Metadata-Version: 2.1
Name: textcl
Version: 0.1.0
Summary: Package for text preprocessing to use in nlp tasks
Home-page: https://github.com/alinapetukhova/textcl
Author: Alina Petukhova
Author-email: petukhova.alina@gmail.com
License: MIT
Download-URL: https://github.com/alinapetukhova/textcl/archive/refs/tags/v.0.1.0.tar.gz
Keywords: NLP,Text preprocessing,Outlier detection
Platform: UNKNOWN
Classifier: Development Status :: 4 - Beta
Classifier: Intended Audience :: Developers
Classifier: Topic :: Scientific/Engineering :: Artificial Intelligence
Classifier: License :: OSI Approved :: MIT License
Classifier: Programming Language :: Python :: 3.6
Classifier: Programming Language :: Python :: 3.7
Classifier: Programming Language :: Python :: 3.8
Requires-Python: >=3.6
Description-Content-Type: text/markdown
Requires-Dist: flair (>=0.7)
Requires-Dist: langdetect (>=1.0.8)
Requires-Dist: numpy (<1.20.0,>=1.16.5)
Requires-Dist: pandas (>=1.0.3)
Requires-Dist: lxml (>=4.6.2)
Requires-Dist: protobuf (>=3.14.0)
Requires-Dist: nltk (>=3.4.5)

# TextCL

[![Build Status](https://travis-ci.com/alinapetukhova/textcl.svg?branch=master)](https://travis-ci.com/github/alinapetukhova/textcl)
[![codecov](https://codecov.io/gh/alinapetukhova/textcl/branch/master/graph/badge.svg?token=jgYuXyGGjS)](https://codecov.io/gh/alinapetukhova/textcl)
[![License: MIT](https://img.shields.io/badge/License-MIT-yellow.svg)](https://opensource.org/licenses/MIT)

## Introduction

The **TextCL** package aims to clean text data for later use in Natural Language Processing tasks. It can be used as an initial step in text analysis as well as in predictive, classification or text generation models.

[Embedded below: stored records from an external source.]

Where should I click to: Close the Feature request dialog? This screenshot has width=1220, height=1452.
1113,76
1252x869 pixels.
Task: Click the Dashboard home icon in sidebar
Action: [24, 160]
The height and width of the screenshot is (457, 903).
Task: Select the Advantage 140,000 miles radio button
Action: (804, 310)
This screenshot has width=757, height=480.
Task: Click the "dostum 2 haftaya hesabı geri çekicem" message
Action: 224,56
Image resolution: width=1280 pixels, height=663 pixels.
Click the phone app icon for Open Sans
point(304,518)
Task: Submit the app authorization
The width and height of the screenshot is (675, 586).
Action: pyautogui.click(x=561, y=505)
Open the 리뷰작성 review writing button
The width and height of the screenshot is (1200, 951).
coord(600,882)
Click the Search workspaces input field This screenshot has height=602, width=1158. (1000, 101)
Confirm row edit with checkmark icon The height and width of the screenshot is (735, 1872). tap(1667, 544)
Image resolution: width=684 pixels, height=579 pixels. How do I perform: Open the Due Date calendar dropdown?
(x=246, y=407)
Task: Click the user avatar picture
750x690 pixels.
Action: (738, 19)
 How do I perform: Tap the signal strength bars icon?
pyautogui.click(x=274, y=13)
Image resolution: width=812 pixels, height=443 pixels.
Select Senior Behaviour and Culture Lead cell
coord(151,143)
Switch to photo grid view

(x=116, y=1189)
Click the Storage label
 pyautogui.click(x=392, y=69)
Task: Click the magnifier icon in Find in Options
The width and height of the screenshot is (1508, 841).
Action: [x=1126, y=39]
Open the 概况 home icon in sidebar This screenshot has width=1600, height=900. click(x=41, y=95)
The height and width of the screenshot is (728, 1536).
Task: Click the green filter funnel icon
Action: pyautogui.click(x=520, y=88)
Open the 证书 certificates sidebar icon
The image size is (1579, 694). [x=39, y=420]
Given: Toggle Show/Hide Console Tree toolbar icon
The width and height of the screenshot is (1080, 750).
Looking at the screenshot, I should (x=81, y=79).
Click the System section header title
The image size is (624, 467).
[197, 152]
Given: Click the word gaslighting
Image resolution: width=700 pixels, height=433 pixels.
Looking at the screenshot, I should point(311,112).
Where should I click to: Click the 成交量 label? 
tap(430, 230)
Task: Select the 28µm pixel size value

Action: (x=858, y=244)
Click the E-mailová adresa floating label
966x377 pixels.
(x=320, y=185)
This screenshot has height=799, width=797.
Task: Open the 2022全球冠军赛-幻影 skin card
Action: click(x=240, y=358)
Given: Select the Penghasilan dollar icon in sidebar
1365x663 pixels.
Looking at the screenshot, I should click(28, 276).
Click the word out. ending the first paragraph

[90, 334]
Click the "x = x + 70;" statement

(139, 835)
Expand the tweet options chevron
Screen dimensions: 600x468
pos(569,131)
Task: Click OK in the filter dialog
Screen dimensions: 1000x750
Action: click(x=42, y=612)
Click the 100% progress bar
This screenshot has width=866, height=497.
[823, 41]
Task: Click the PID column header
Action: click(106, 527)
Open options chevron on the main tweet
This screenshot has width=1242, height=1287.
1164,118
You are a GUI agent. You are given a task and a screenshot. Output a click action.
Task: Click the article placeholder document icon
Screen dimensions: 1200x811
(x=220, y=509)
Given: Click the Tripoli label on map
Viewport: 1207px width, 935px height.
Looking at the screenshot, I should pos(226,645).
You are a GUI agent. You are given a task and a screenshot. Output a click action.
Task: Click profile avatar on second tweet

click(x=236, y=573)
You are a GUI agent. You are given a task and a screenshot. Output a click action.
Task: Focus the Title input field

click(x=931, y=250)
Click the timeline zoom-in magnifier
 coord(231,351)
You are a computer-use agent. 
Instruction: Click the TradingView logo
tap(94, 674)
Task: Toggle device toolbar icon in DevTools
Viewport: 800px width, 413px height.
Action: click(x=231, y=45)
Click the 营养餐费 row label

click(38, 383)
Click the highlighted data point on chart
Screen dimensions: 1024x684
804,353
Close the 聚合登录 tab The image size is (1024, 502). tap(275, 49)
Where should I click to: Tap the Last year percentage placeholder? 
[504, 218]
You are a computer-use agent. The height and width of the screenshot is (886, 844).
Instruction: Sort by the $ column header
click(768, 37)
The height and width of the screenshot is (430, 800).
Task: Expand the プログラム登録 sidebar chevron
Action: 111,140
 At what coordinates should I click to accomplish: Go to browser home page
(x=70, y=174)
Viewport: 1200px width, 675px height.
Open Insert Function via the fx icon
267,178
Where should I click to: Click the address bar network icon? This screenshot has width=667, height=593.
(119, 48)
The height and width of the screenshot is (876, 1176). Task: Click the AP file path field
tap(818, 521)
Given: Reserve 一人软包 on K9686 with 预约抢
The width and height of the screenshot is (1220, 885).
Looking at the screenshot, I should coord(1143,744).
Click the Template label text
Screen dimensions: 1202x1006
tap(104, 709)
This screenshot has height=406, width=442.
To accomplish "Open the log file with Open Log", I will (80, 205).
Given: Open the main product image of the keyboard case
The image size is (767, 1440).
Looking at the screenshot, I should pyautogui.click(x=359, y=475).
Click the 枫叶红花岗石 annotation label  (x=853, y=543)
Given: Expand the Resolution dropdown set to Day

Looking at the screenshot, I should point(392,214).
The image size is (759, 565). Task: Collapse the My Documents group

The quality of the models strongly depends on the quality of the input data. Common problems in the data sets include:

- If data are coming from a optical character recognition (OCR) platform, text in tables and columns is usually not processed correctly and will add noise to the models.
- Some parts of large texts scopes may contain sentences from different languages rather than the target language of the model and have to be filtered out.
- Real-world texts often have duplicated sentences due to the use of templates. In text generation tasks, this can cause model overfitting and duplications in generated texts or summaries.
- Data sets may contain text that is different from the main topic, such as a weather forecast in an accounting report.

## Features

The **TextCL** package allows the user to perform the following text pre-processing tasks:

- Split texts into sentences.
- Language filtering, for removing sentences from text not in the target language.
- Perplexity filtering, for removing linguistically unconnected sentences, that can be produced by OCR modules. For example: `Sustainability Report 2019 36 3%?!353? 1. 5В°C 1} 33%.`
- Duplicate sentences filtering using Jaccard similarity, for removing duplicate sentences from the text.
- Unsupervised outlier detection for revealing texts that are outside of the main data set topic distribution. Four methods are included with package for this purpose:
  - TONMF: Block Coordinate Descent Framework
    ([source article](https://arxiv.org/pdf/1701.01325.pdf),
    [matlab implementation](https://github.com/ramkikannan/outliernmf))
  - RPCA: Robust Principal Component Analysis
    ([source article](https://arxiv.org/pdf/0912.3599.pdf),
    [python implementation](https://github.com/dganguli/robust-pca))
  - SVD: Singular Value Decomposition
    (based on the [NumPy SVD implementation](https://numpy.org/doc/stable/reference/generated/numpy.linalg.svd.html))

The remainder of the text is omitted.